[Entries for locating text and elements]
BEGIN

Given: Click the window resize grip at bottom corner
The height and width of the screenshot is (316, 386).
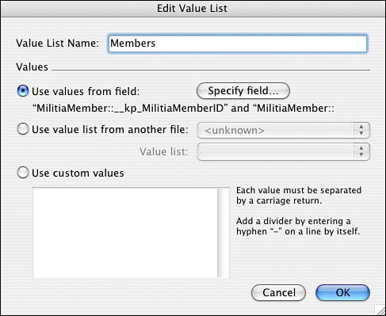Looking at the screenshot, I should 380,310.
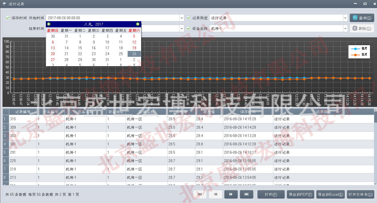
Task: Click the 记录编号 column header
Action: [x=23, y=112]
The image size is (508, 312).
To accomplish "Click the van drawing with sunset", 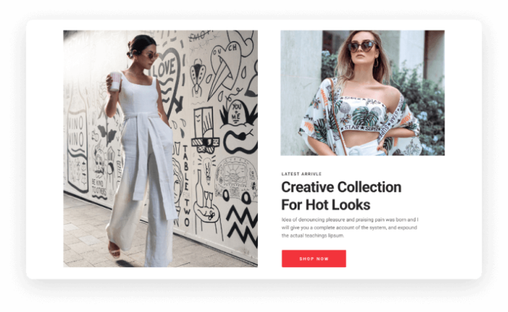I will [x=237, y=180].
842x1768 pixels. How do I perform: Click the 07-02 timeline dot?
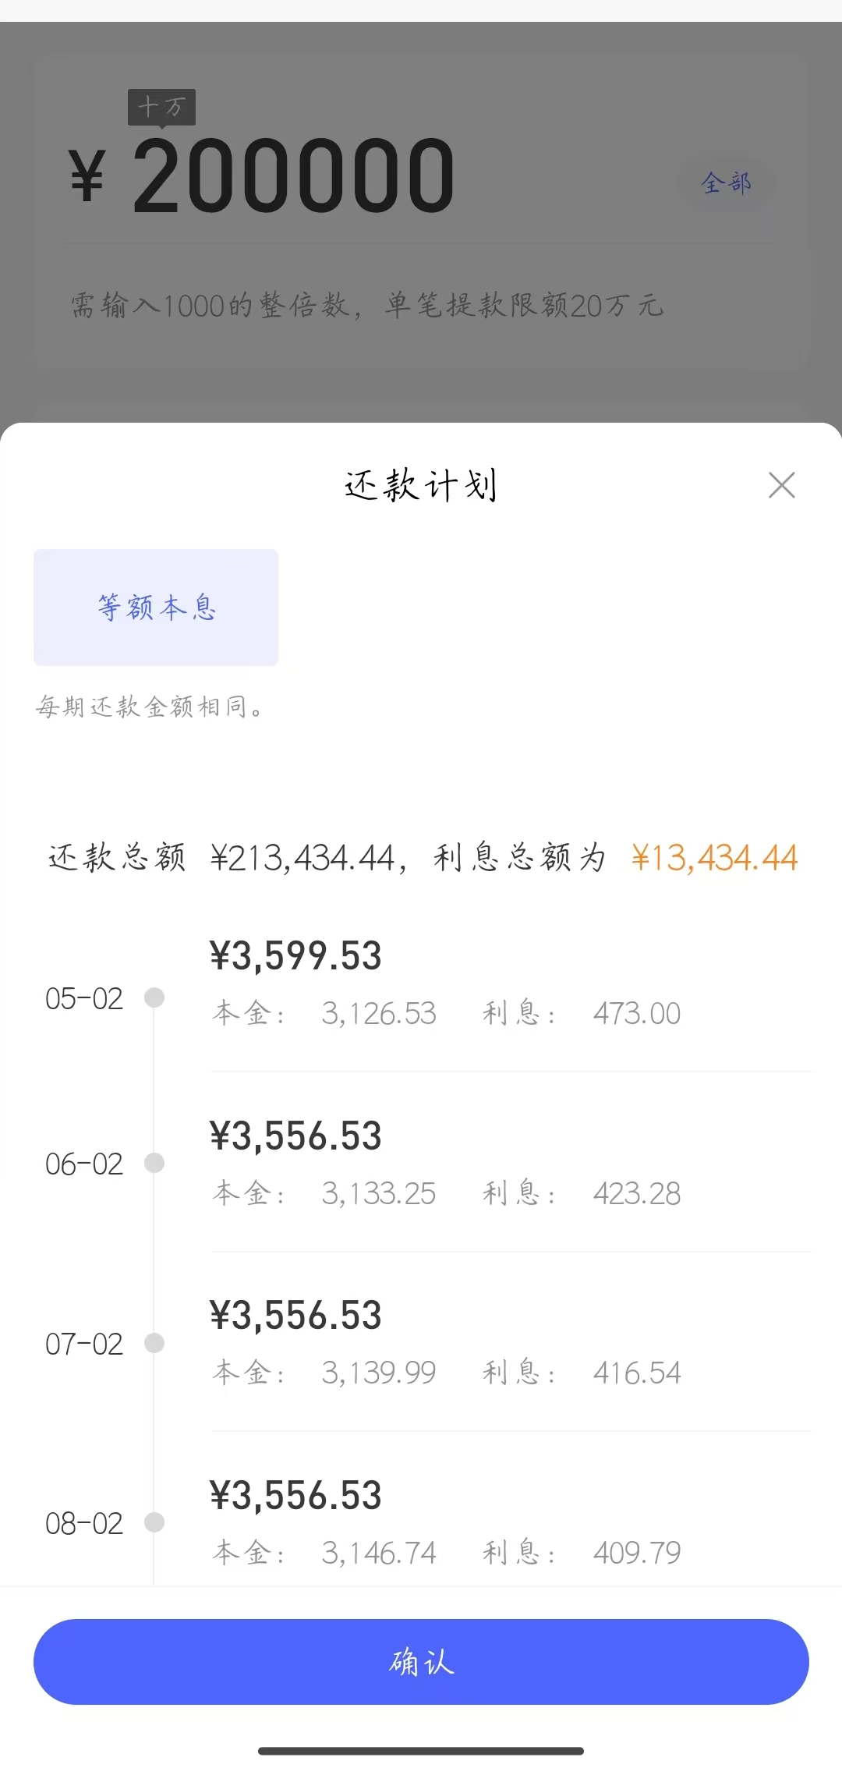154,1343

END

*Job*: Reproduce the lines word for word, starting at the line that contains "842x1768 pixels. How" and ending with the last line of the records. Leave the pictures out of your answer.

*Complete output*:
842x1768 pixels. How do I perform: Click the 07-02 timeline dot?
154,1343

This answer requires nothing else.